*** Begin section ***

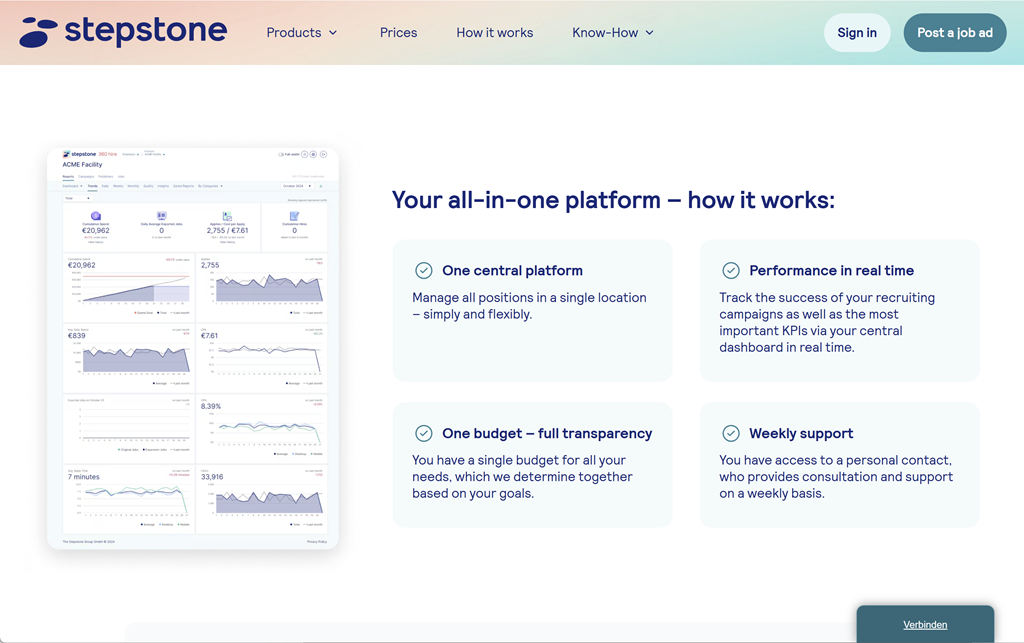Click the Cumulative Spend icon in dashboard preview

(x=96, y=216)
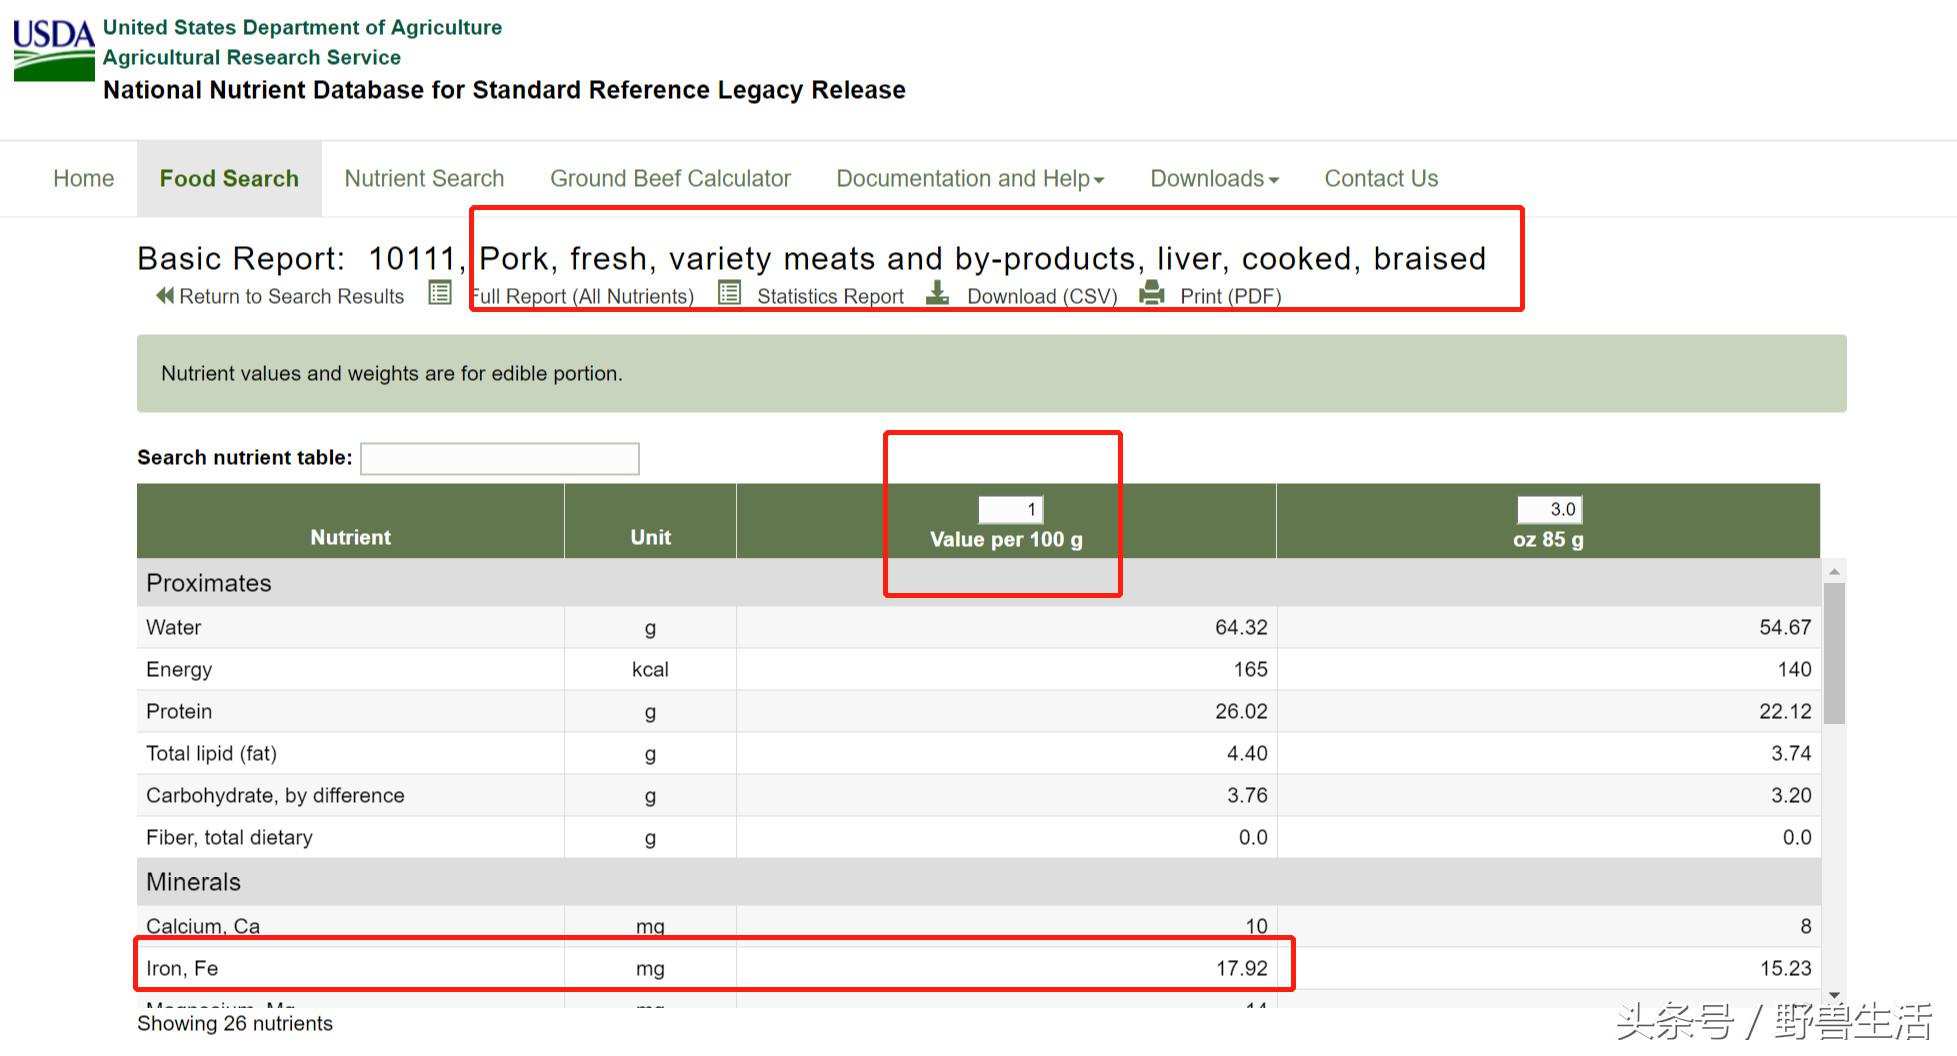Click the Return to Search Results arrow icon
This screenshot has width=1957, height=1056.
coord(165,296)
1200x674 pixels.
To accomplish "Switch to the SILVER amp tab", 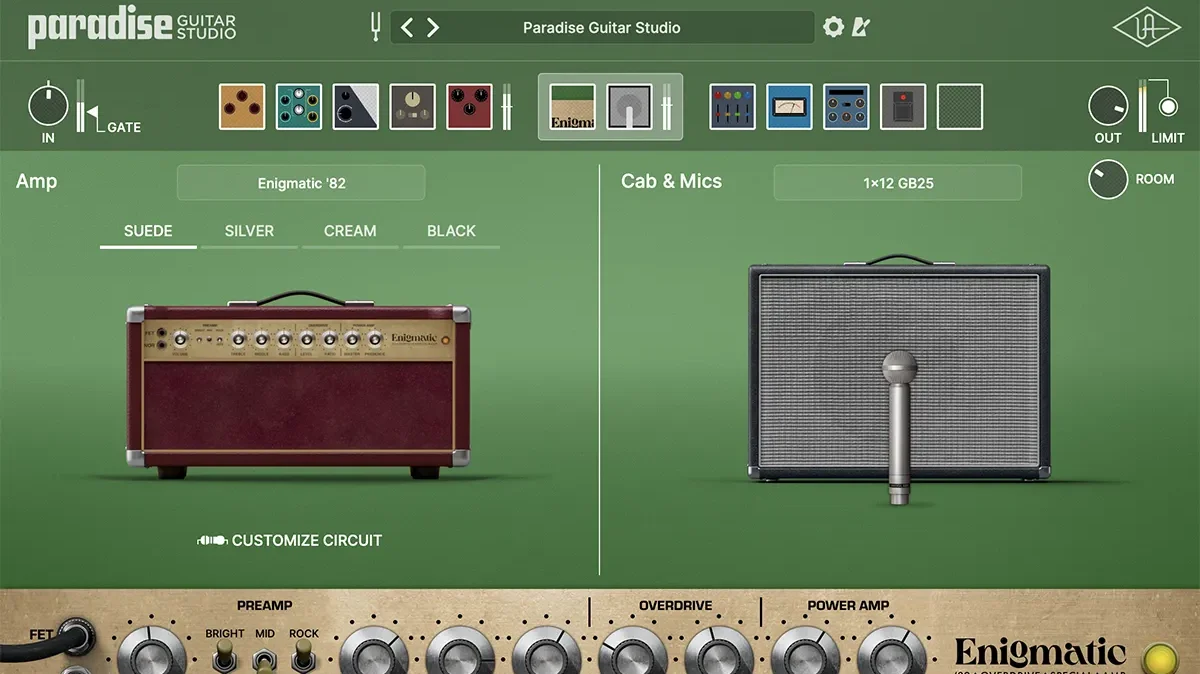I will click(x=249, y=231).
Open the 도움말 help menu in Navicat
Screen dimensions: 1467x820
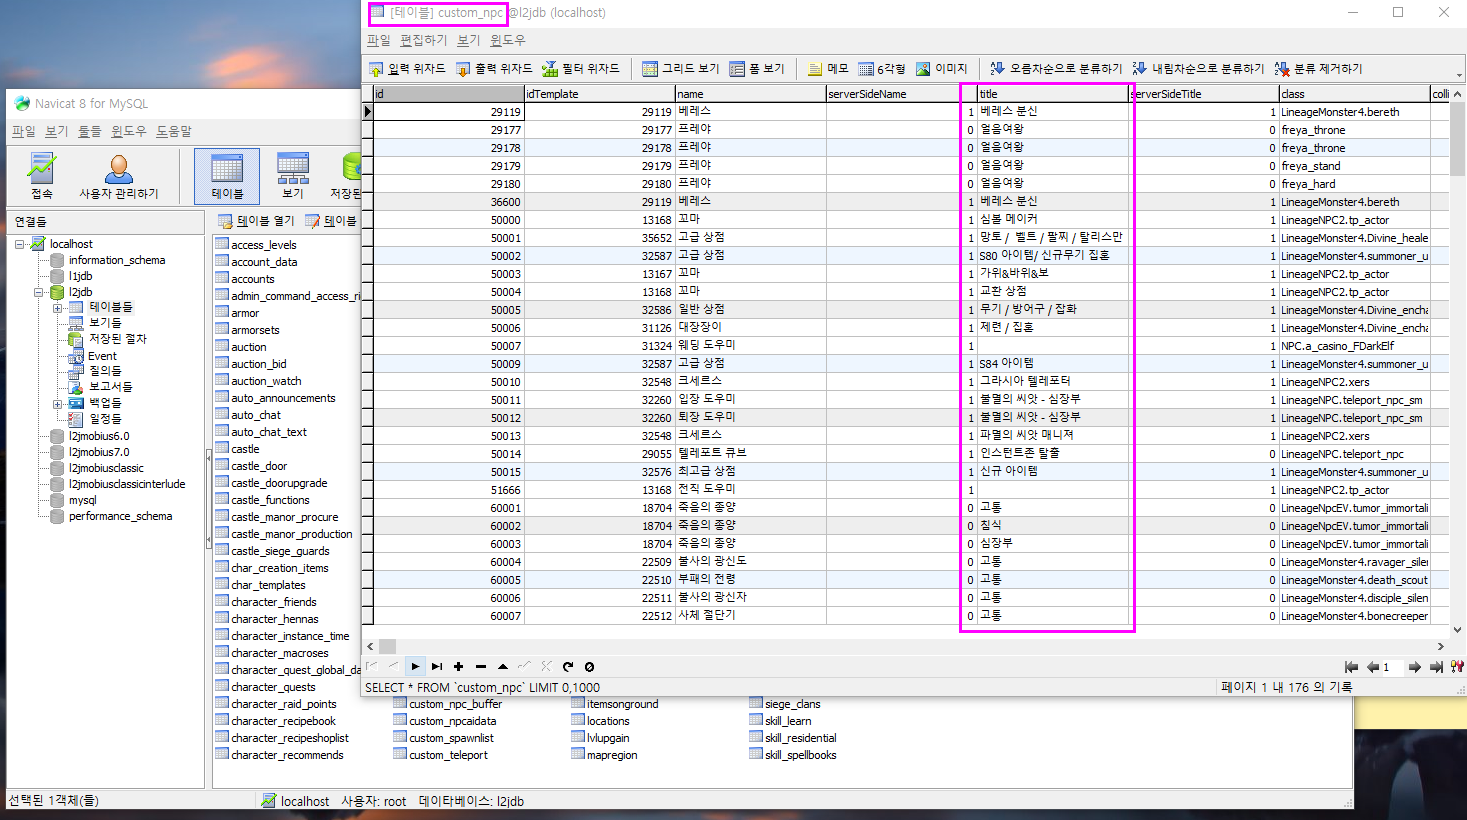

*** End section ***

▸ EXERCISE GOAL
Print, exactly and without pictures, the lines from the one holding "Open the 도움말 help menu in Navicat" through the last line of the entries above, both included.

▸ PROBLEM SOLUTION
Open the 도움말 help menu in Navicat
Screen dimensions: 1467x820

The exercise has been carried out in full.